In essence, the plan attempts to lower health care costs by making people shoulder a greater share of those costs—or "sensitizing" consumers to the actual cost of health care, as Senate aides put it in a meeting with reporters on Monday.

Most people don't recognize how much their employer contributes to their health care plan and don't see the costs the insurance company covers: If people are spending more of their own money, many conservatives argue, they'll be smarter consumers. Overall costs will come down, the argument goes, if consumers have more "skin in the game."

Or, more people will have to penny-pinch when it comes to preventive care—which would no longer be provided without copays under the GOP plan—and will delay care, making costs for treatment higher if they end up getting really sick. Alternatively, they'd only be able to afford junk insurance plans—which would be legal again—and end up bankrupt if serious illness struck. In other words, pretty much just like the pre-Obamacare system, except that even more people could be in danger of losing everything. That's not even considering all those now gaining Medicaid coverage. Under Obamacare's Medicaid expansion, people up to 133 percent of poverty are eligible. The Republican plan would cut that to people at 100 percent of poverty, and provide tax credits to everyone else, up to 300 percent of poverty (under Obamacare, subsidies are available for everyone making up to 400 percent of poverty).
"If they repealed the Medicaid expansion, if they repeal the premium tax credits, people who would be covered by those would probably be terminated," Tim Jost, a health law professor at Washington and Lee University, who supports the ACA, said. "Those people would likely be back uninsured."
In other words, back to pre-Obamacare days for everyone who had been uninsured, and making coverage so expensive that more people are put in jeopardy of losing the coverage they have.

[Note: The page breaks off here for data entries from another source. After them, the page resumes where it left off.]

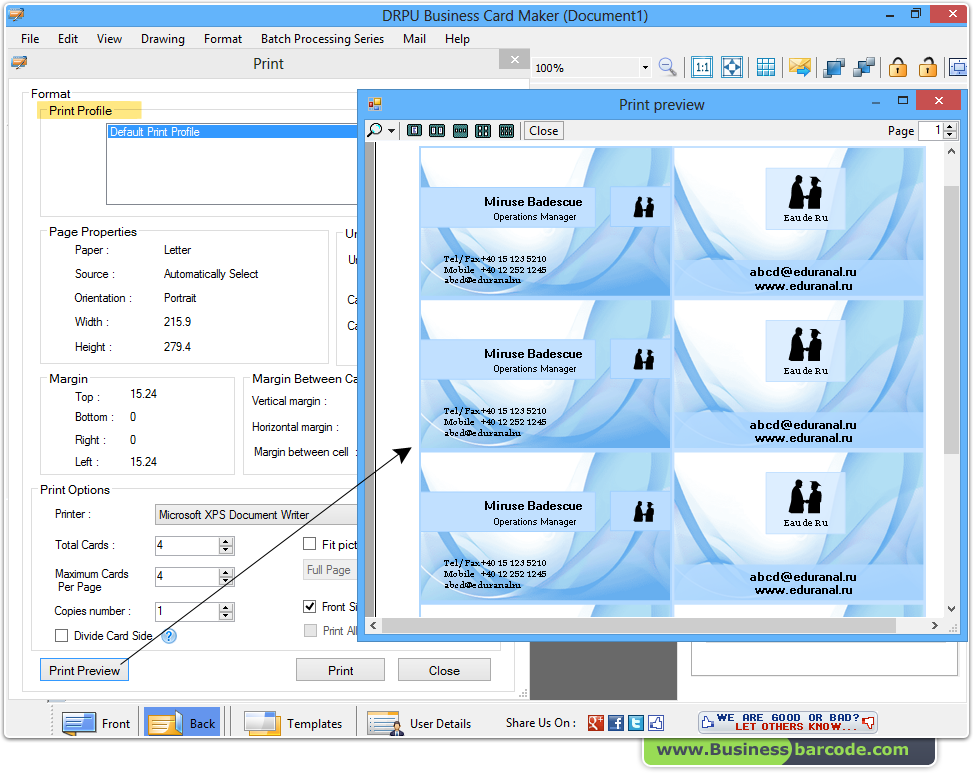Select the two-page view icon in Print preview
The image size is (973, 773).
[437, 130]
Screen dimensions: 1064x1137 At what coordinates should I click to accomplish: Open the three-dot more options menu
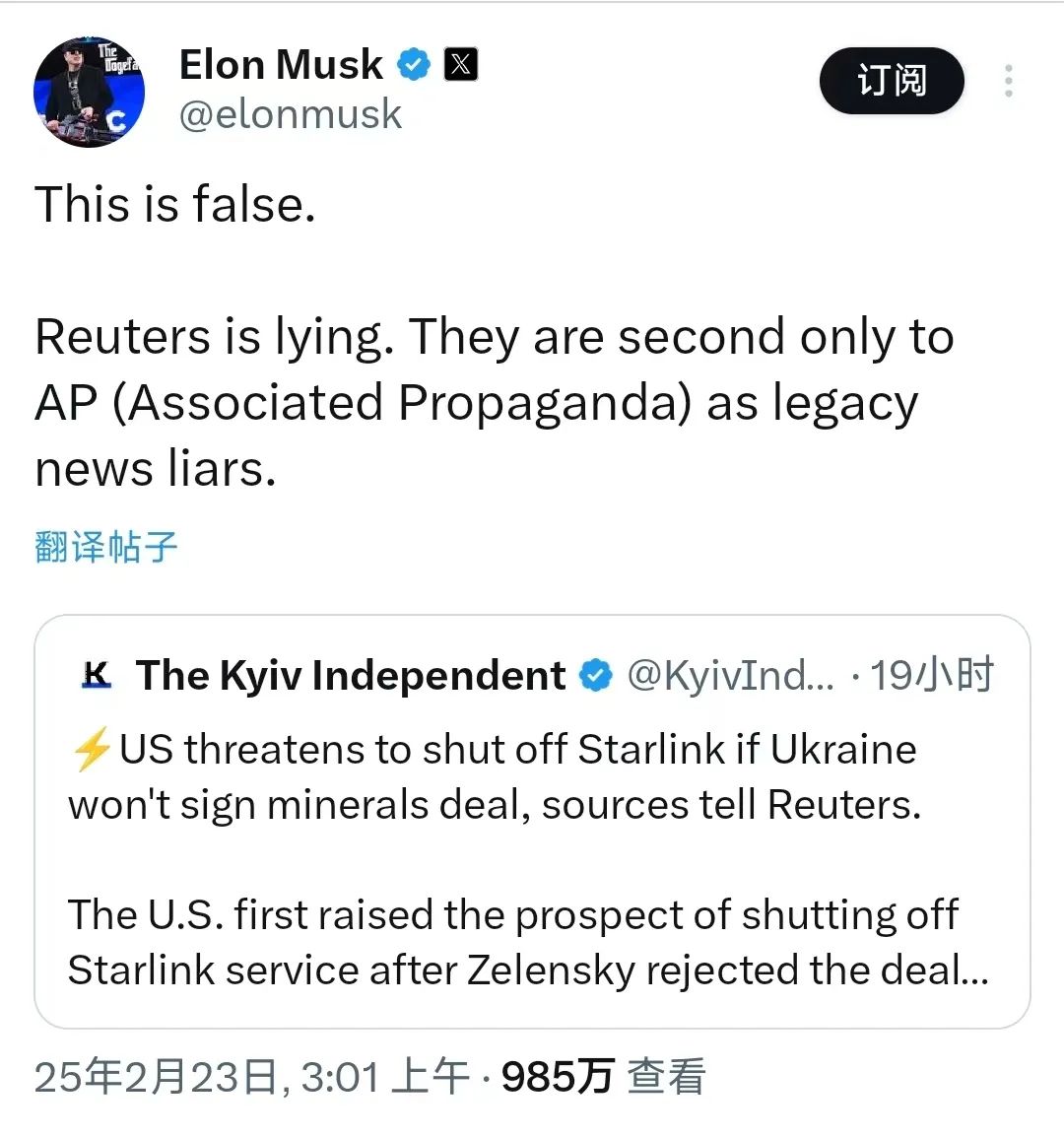click(1008, 81)
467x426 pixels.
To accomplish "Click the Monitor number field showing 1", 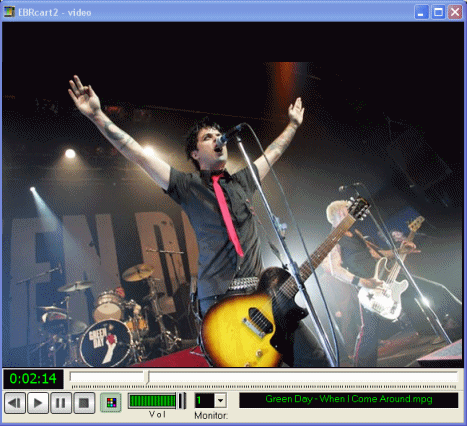I will pyautogui.click(x=204, y=400).
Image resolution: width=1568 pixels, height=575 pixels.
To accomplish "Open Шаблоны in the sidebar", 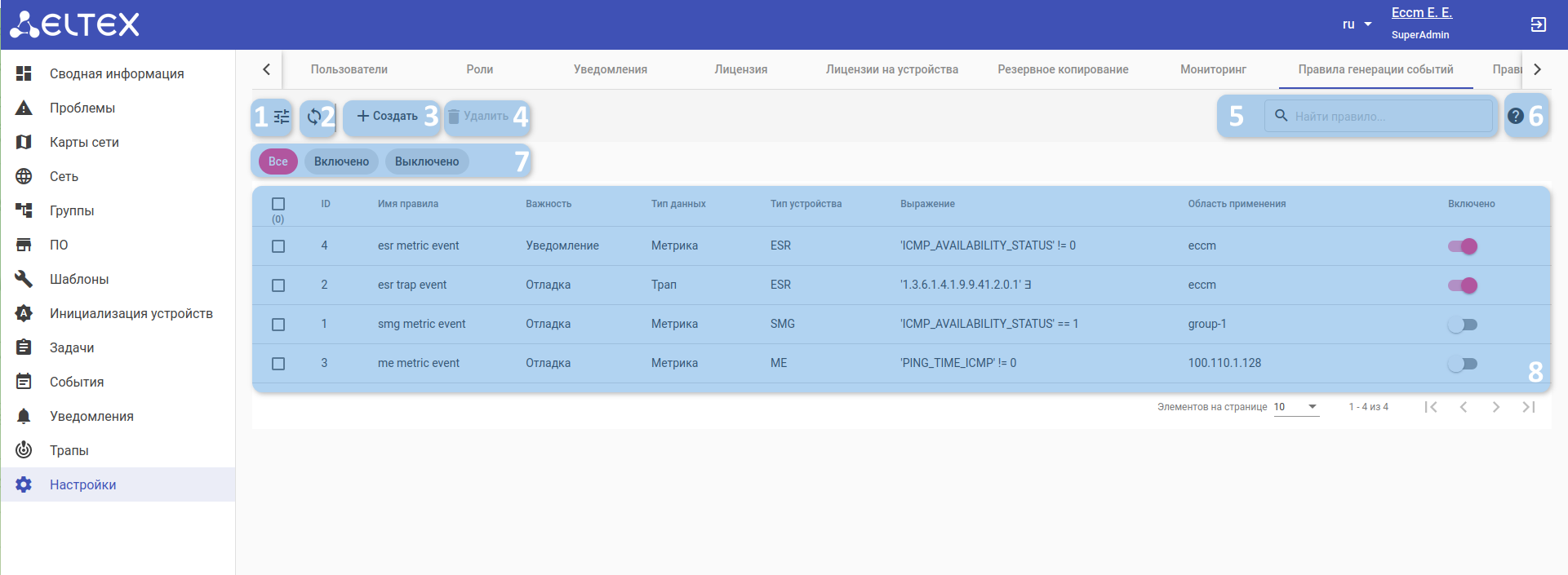I will (79, 279).
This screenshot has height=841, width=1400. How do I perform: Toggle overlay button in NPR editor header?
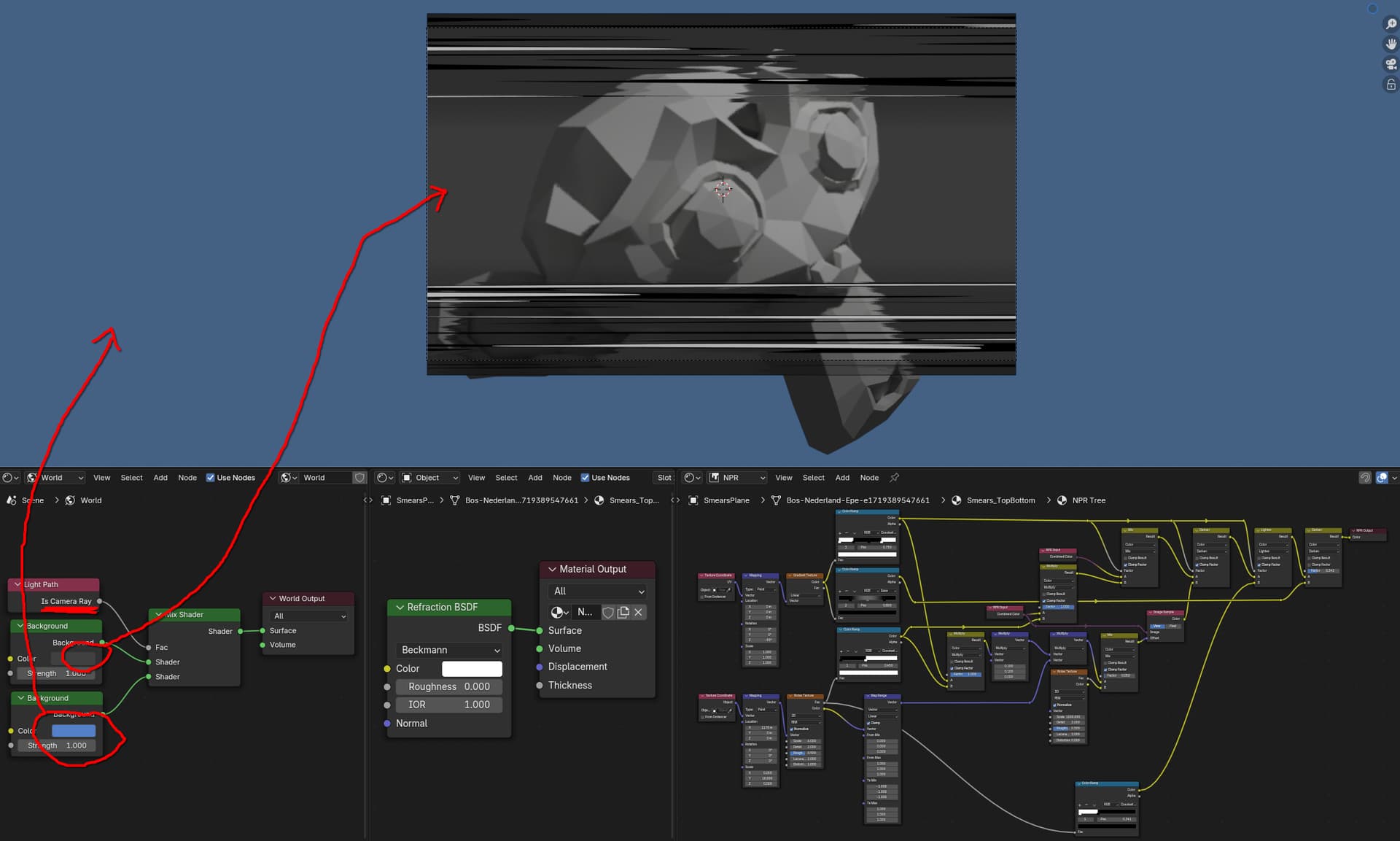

And if they have to let their insurance lapse because they can't afford it, and have a pre-existing condition, they'll have to pay even more when trying to buy insurance again, because the Republican plan allows insurance companies to gouge on pre-existing conditions again.

In many ways, the Republican plan is worse than the system before Obamacare came along, because it could hurt the 85 percent of people who have had affordable coverage—made even better under Obamacare—from the employers. But as far as Republicans are concerned, that's just "skin in the game."

Originally posted to Joan McCarter on Tue Jan 28, 2014 at 09:43 AM PST.

Also republished by Daily Kos.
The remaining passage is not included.